From FAT (Free Art & Technology):
SML (Scratch Markup Language) is a new file format for recording and replaying turntablism. We’ve developed open-source tools for accurately capturing the record and crossfader movements of a scratch DJ, allowing us to analyze, transcribe, and recreate scratch performances.
At Art Hack Day we collaborated with other artists and programmers to develop the first prototypes of ScratchML. We used timecode vinyl to capture record movements ($10) and a hacked VCA fader + Arduino to record the crossfader ($30).
Scratch data was saved to disk as .sml and broadcast as OSC, which allowed other Art Hack Day participants to build visualizations based on what the DJ was scratching during the exhibition. The apps ranged from spinning-vinyl animations and TTM transcriptions to insane exploding 3D pizzas and a side-scrolling videogame shooter controlled by scratches.
Our goal is to make capturing, replaying, and sharing a scratch performance accurate and easy. SML files can be freely uploaded and downloaded from the ScratchML.com database.
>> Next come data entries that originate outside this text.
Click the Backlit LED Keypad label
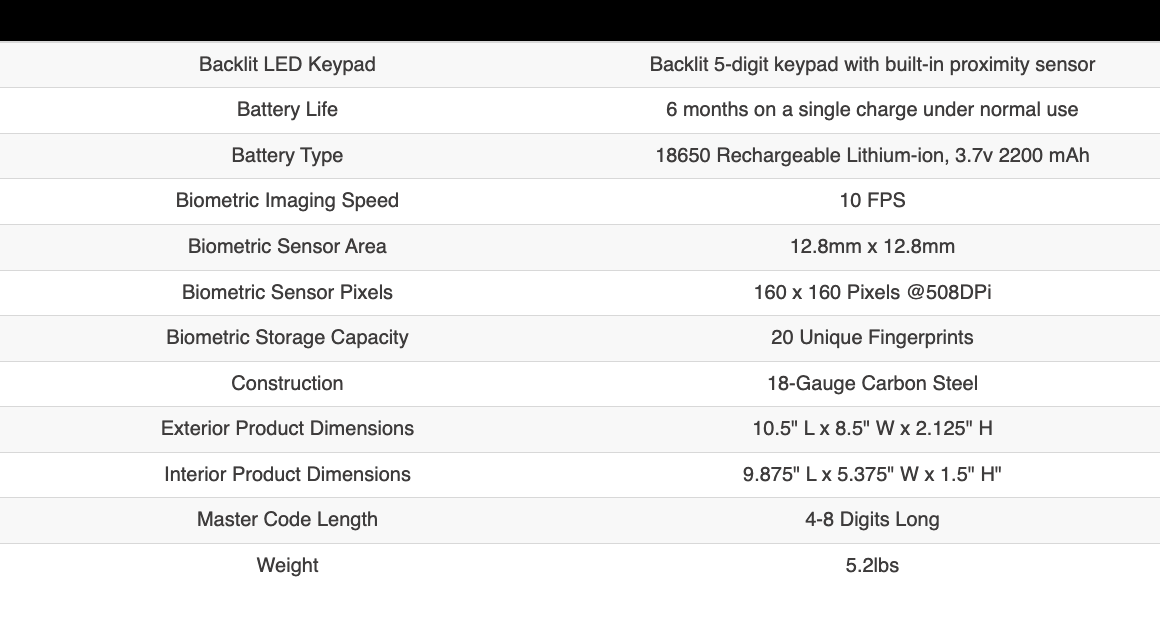Screen dimensions: 1160x624 287,64
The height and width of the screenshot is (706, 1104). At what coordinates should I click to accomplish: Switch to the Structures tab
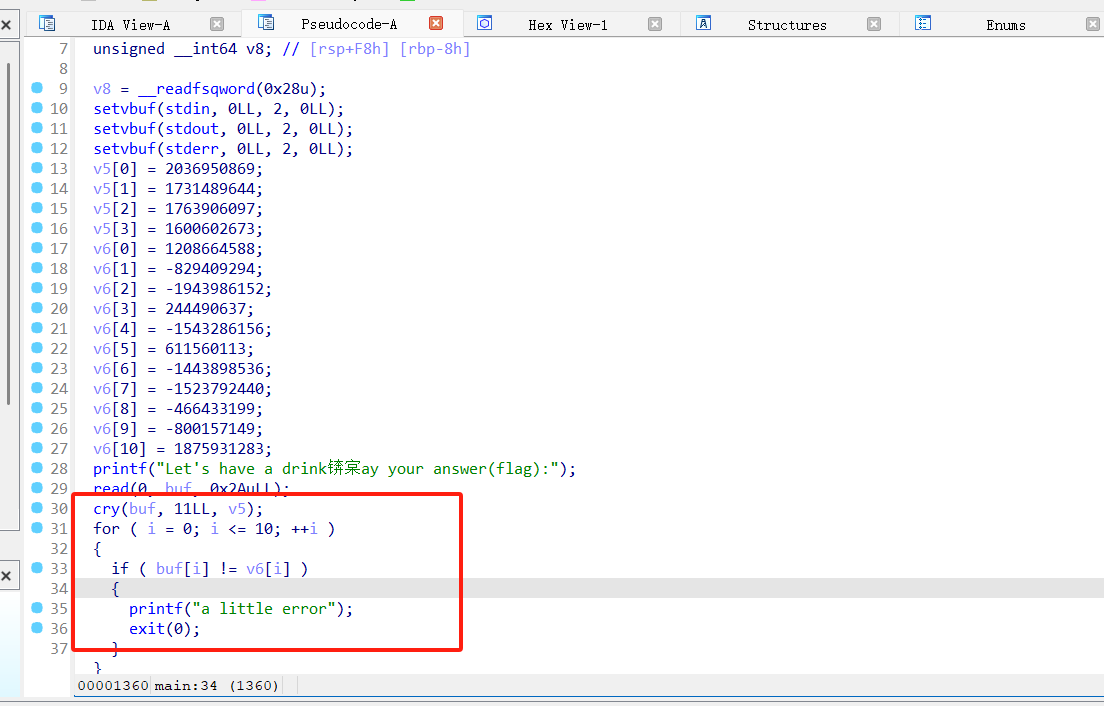click(x=786, y=24)
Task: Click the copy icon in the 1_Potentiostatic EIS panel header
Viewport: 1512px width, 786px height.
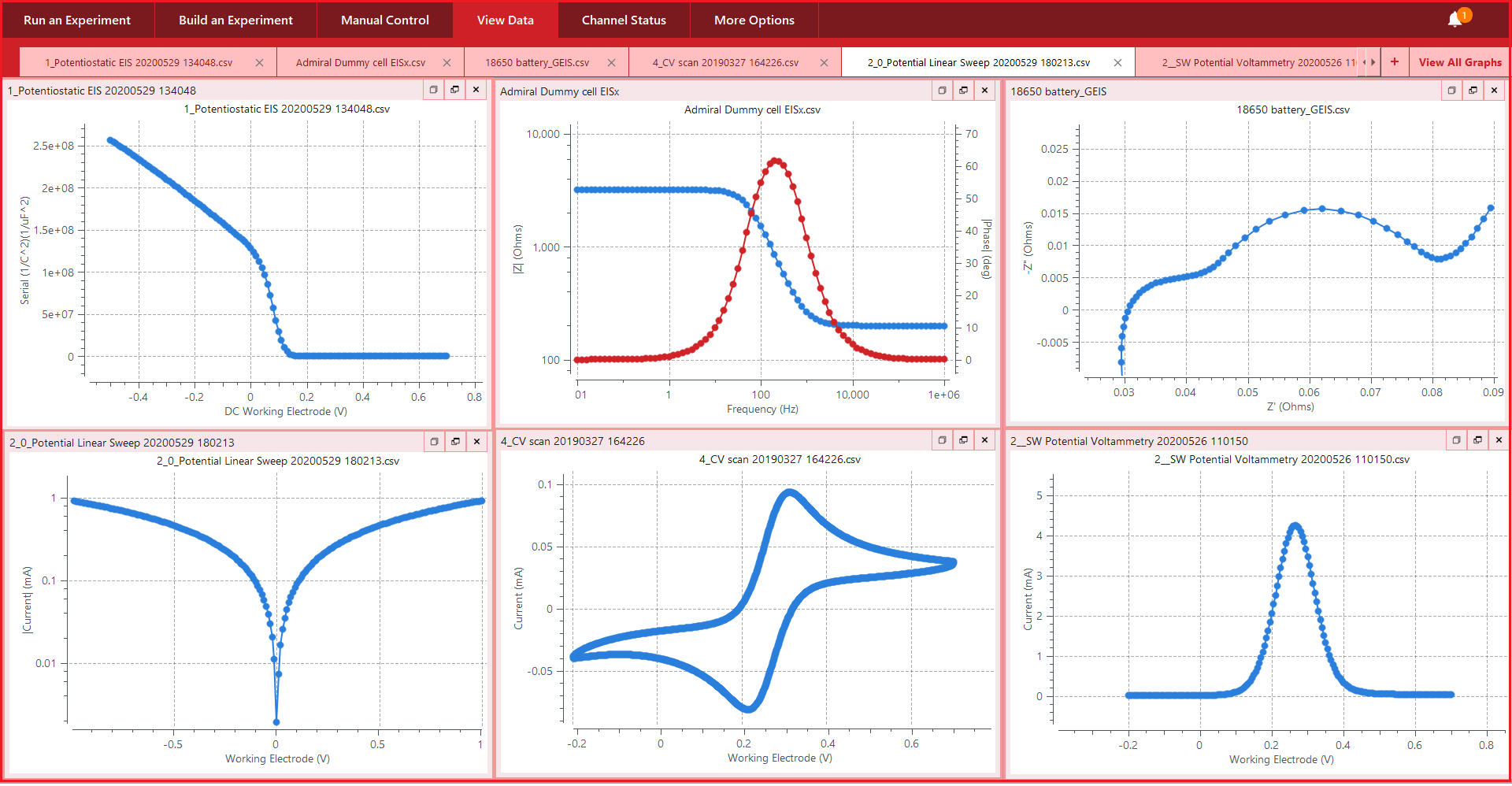Action: (x=433, y=90)
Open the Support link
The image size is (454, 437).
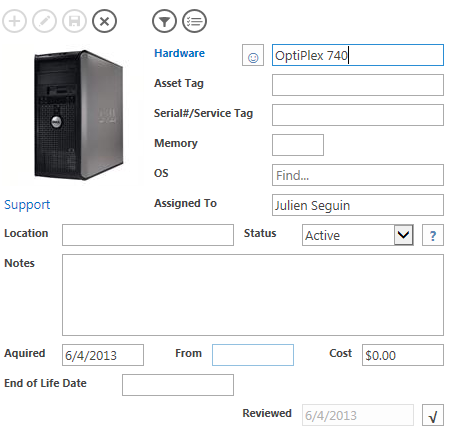27,204
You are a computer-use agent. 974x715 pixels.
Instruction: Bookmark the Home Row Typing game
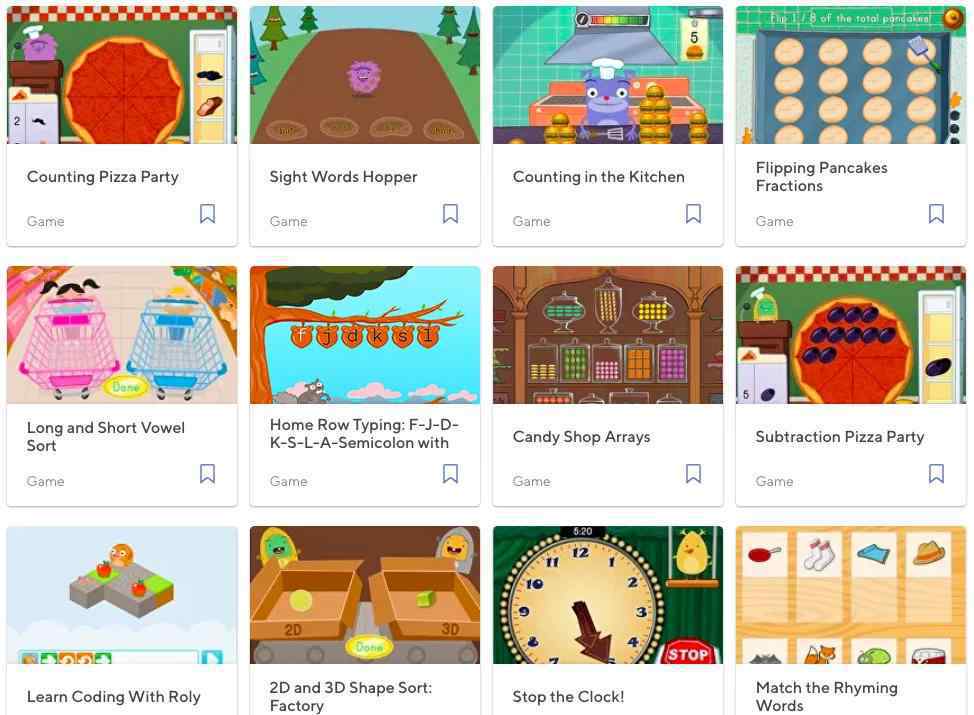[450, 474]
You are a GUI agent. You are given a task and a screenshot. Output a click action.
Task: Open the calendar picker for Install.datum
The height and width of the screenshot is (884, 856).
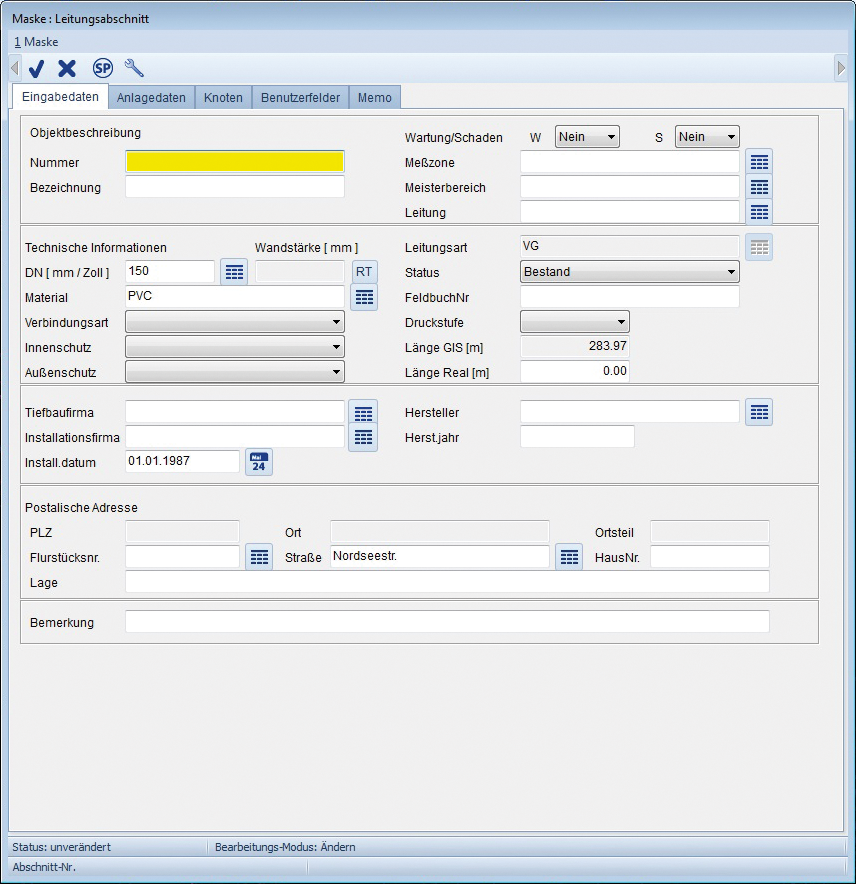tap(259, 462)
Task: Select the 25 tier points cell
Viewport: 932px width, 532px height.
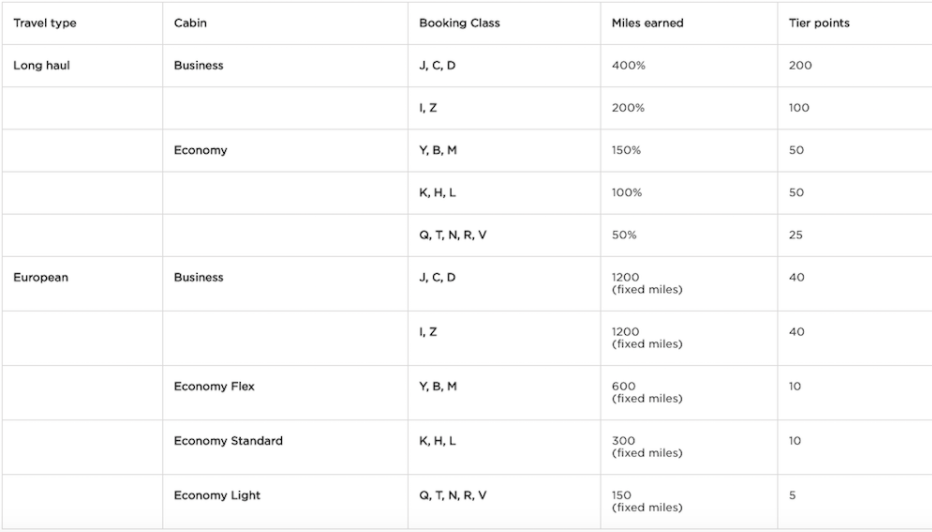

We’re particularly looking forward to improving the experience of learning how to scratch — e.g. by building apps that show you just how accurate your autobahn scratches actually are.
Throughout the week here on FAT we’ll be publishing ScratchML projects created during Art Hack Day, data specs, source code, hardware modification details and more.
Not sure what else to add.
I’m pretty sure that this is where all digital culture schools, programs, and practices will be heading — thinking about how to encapsulate data that we might normally take for granted, creating solutions very quickly and inexpensively, making it insanely fun, opening it all up for the world to use, and fostering big imaginations.